Nandkumar M. Kamat
This article follows last week’s focus on rare earth elements and yttrium in Goa, because suddenly, we see that some news is flashed that this or that non-ferrous element or deposit is ‘discovered for the first time’ in Goa. So, it is important to present what has already been surveyed and published officially about the elements in the periodic table found in Goa.
This article is about nickel, chromium, and cobalt in Goa. These three metals form the triad of metals that quietly sustain modern civilisation. Nickel is essential for stainless steel and battery cathodes; chromium strengthens alloys and resists corrosion; cobalt stabilises superalloys and stores power in rechargeable batteries. These three elements underpin electric mobility, renewable energy systems, and high-temperature industrial processes.

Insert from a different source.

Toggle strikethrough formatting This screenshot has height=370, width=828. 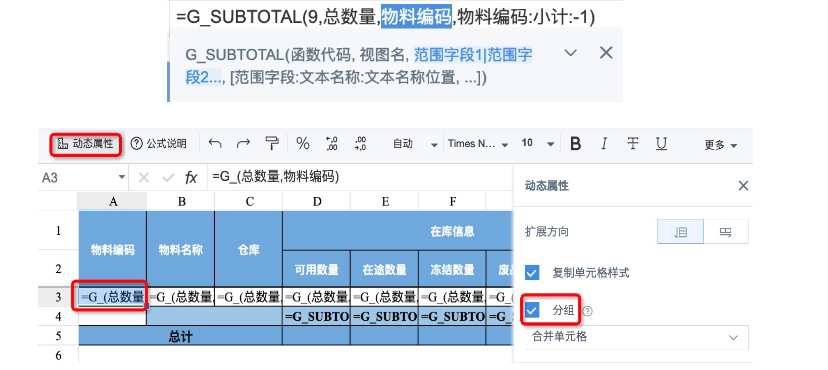pyautogui.click(x=632, y=144)

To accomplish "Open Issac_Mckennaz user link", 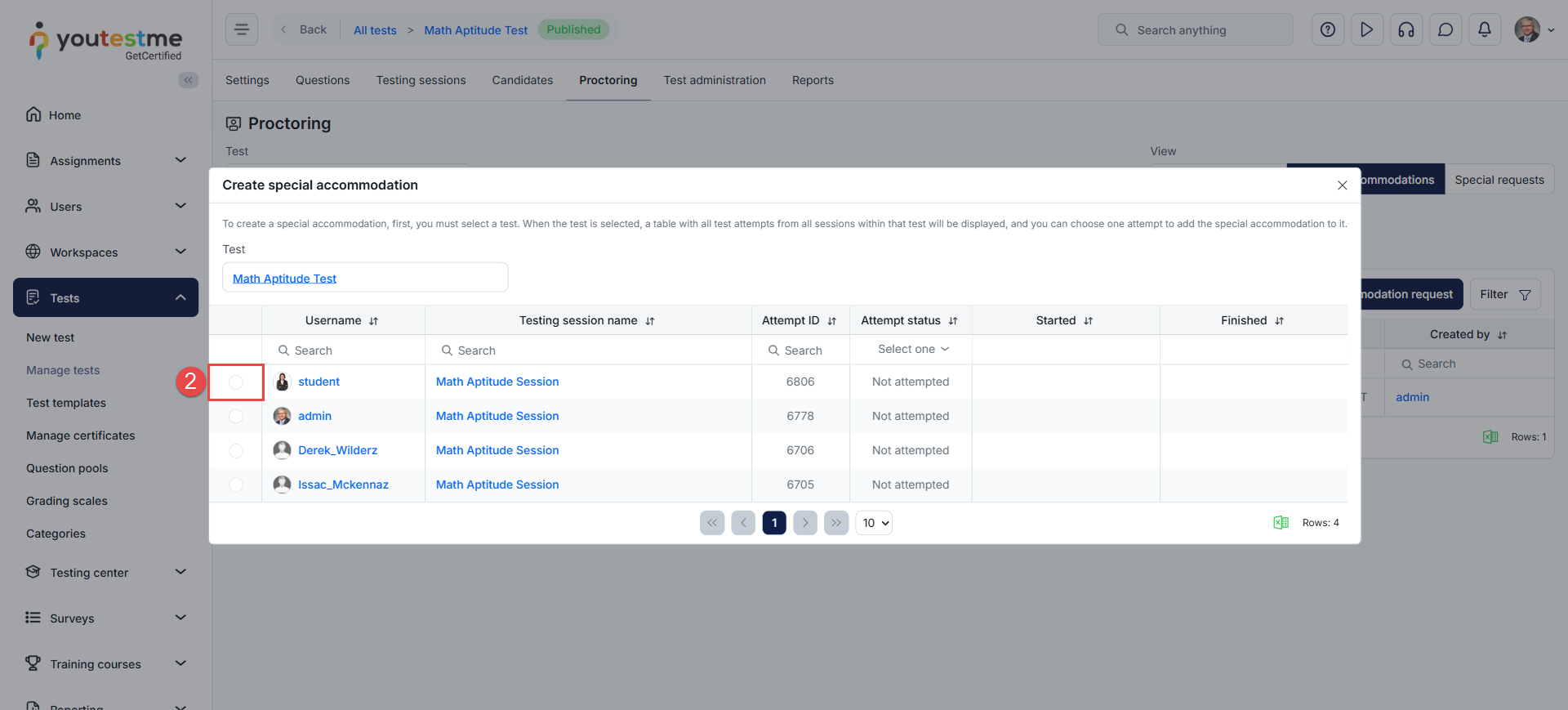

As India invests heavily in deep-sea exploration of polymetallic nodules in the Central Indian Ocean Basin to secure its future supply of critical metals, it is important to recognise that measurable concentrations of the same elements already exist within the country’s landmass. The Geological Survey of India has, over the last 15 years, produced detailed geochemical data showing that parts of Goa contain discernible enrichments of nickel, chromium, and cobalt in lateritic and ultramafic terrains. This knowledge provides a valuable terrestrial baseline and invites renewed attention to India’s accessible onshore resources, even as the nation explores mineral wealth several kilometres beneath the ocean surface.
Three GSI investigations conducted between 2006 and 2019 mapped the entire state under the National Geochemical Mapping Programme using X-ray fluorescence and inductively coupled plasma mass spectrometry. The surveys covered the coastal belt, inland ferruginous tracts and the eastern highlands extending through Usgaon, Dharbandora, Molem, Karmani, Takwada, and Makazan. They consistently revealed that nickel, chromium, and cobalt occur together within the ultramafic and banded iron formation belts of eastern and south-eastern Goa.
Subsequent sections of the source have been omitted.